¿Dakota? ¿Alguien se acuerda de esa criatura gritona y maleducada, cual niña de ‘El Exorcista’? ¿Y qué me dicen del guapo Logan, cincelado como un dios griego? Miriam Saavedra, que parecía un monstruo que iba a comerse el mundo, estuvo durante unas semanas volando por los platós como una polilla aturdida y se estrelló al fin contra el cristal de la indiferencia del público. El Cejas, hasta la monísima María Jesús Ruiz, la otra Ruiz, Aurah –sí, hombre, que de vez en cuando asoma la cabeza para despotricar contra su ex–. Hugo Castejón, que tanto prometía, pero resultó demasiado excesivo para el gusto del público, Pol Badía y Jonathan, Alejandro Albalá y su mamá podóloga… ¡Aneth!

El paso del tiempo los ha devorado a todos, y no solo a los hijos de la televisión. Pregunta difícil: ¿Quién era Cristina Pujol? ¡A la primera novia que tuvo Matamoros cuando se separó de Makoke la perseguían los reporteros por la calle micro en mano! Lo mismo que a Iván Miranda, el presunto y efímero novio de Tamara Falcó.

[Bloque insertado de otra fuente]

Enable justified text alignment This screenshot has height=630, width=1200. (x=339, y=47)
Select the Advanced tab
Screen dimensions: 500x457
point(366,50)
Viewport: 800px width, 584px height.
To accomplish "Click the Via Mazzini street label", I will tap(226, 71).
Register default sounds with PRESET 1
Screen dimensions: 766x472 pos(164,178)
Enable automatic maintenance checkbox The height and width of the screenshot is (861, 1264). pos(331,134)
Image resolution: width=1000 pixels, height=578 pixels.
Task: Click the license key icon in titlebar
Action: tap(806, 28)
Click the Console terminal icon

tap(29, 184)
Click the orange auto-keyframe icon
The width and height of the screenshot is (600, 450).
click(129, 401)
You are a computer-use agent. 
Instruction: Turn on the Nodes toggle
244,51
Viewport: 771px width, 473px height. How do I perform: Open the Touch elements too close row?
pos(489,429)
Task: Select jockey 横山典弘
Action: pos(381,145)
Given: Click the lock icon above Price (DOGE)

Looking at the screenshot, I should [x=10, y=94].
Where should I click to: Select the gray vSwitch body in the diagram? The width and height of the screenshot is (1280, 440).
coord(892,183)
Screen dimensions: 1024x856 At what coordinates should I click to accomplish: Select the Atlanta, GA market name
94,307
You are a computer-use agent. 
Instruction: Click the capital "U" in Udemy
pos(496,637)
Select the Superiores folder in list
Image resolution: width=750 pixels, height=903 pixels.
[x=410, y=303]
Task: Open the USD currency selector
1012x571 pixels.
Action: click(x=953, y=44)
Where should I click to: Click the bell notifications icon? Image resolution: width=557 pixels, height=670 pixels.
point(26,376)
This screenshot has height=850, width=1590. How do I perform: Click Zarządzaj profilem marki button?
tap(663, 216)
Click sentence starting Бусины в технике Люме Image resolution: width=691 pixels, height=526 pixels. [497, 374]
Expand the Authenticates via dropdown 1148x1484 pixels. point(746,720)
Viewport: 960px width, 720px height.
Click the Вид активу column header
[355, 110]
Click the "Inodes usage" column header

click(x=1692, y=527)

¡Y a Courtois! Y no digamos el famosísimo marido de María Lapiedra, del cual en estos momentos no recuerdo el nombre y no me hagan consultarlo en la Espasa que estoy algo resacosa… Tuvieron su momento de popularidad, pero han durado menos que una raya en el agua. ¡Adiós, muchachos, adiós para siempre, adiós!